No matter where the data is coming from or going to and no matter what its type, the algorithms for sequentially reading and writing data are basically the same:
ReadingWriting
open a stream
while more information
    read information
close the stream
open a stream
while more information
    write information
close the stream
The java.io (in the API reference documentation) package contains a collection of stream classes that support these algorithms for reading and writing. To use these classes, a program needs to import the java.io (in the API reference documentation) package. The stream classes are divided into two class hierarchies, based on the data type (either characters or bytes) on which they operate.

Character Streams

Reader (in the API reference documentation) and Writer (in the API reference documentation) are the abstract superclasses for character streams in java.io. Reader provides the API and partial implementation for readers--streams that read 16-bit characters--and Writer provides the API and partial implementation for writers--streams that write 16-bit characters. Subclasses of Reader and Writer implement specialized streams and are divided into two categories: those that read from or write to data sinks (shown in gray in the following figures) and those that perform some sort of processing (shown in white). The figure shows the class hierarchies for the Reader and Writer classes.

Most programs should use readers and writers to read and write textual information. The reason is that they can handle any character in the Unicode character set, whereas the byte streams are limited to ISO-Latin-1 8-bit bytes.

Byte Streams

To read and write 8-bit bytes, programs should use the byte streams, descendants of InputStream (in the API reference documentation) and OutputStream (in the API reference documentation). InputStream and OutputStream provide the API and partial implementation for input streams (streams that read 8-bit bytes) and output streams (streams that write 8-bit bytes). These streams are typically used to read and write binary data such as images and sounds. Two of the byte stream classes, ObjectInputStream and ObjectOutputStream, are used for object serialization. These classes are covered in Object Serialization.

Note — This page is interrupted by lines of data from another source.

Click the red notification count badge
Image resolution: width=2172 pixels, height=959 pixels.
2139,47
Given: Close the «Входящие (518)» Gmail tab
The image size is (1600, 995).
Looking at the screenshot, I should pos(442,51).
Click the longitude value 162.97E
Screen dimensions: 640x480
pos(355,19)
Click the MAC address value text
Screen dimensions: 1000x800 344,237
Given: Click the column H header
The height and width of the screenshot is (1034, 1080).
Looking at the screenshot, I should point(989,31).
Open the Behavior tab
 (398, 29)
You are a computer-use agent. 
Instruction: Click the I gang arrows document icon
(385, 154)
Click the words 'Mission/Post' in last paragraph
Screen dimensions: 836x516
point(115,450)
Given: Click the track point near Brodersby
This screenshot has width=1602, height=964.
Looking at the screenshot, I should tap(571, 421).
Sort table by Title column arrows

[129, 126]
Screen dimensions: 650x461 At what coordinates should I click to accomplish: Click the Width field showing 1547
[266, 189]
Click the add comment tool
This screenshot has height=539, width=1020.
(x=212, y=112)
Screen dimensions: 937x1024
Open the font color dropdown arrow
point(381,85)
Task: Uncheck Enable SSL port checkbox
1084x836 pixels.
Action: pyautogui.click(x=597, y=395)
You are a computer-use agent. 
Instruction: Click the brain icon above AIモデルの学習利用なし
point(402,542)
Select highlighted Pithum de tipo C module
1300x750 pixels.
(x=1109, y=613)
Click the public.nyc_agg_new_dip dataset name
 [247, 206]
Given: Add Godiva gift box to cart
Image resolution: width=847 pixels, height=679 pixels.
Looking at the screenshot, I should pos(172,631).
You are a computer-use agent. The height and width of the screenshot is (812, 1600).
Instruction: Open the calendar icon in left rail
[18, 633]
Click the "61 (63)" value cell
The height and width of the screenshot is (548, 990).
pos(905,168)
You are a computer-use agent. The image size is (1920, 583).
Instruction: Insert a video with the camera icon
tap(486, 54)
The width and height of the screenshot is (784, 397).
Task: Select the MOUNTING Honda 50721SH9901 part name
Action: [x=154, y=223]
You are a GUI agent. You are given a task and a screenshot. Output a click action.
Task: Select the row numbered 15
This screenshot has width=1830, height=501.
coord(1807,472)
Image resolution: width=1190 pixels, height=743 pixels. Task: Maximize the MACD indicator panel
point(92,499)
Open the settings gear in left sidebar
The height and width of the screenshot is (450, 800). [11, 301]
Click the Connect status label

As with Reader and Writer, subclasses of InputStream and OutputStream provide specialized I/O that falls into two categories, as shown in the following class hierarchy figure: data sink streams (shaded) and processing streams (unshaded).

Understanding the I/O Superclasses

Reader and InputStream define similar APIs but for different data types. For example, Reader contains these methods for reading characters and arrays of characters:
int read()
int read(char cbuf[])
int read(char cbuf[], int offset, int length)
InputStream defines the same methods but for reading bytes and arrays of bytes:
int read()
int read(byte cbuf[])
int read(byte cbuf[], int offset, int length)
Also, both Reader and InputStream provide methods for marking a location in the stream, skipping input, and resetting the current position.

Writer and OutputStream are similarly parallel. Writer defines these methods for writing characters and arrays of characters:

int write(int c)
int write(char cbuf[])
int write(char cbuf[], int offset, int length)
And OutputStream defines the same methods but for bytes:
int write(int c)
int write(byte cbuf[])
int write(byte cbuf[], int offset, int length)
All of the streams--readers, writers, input streams, and output streams--are automatically opened when created. You can close any stream explicitly by calling its close method. Or the garbage collector can implicitly close it, which occurs when the object is no longer referenced.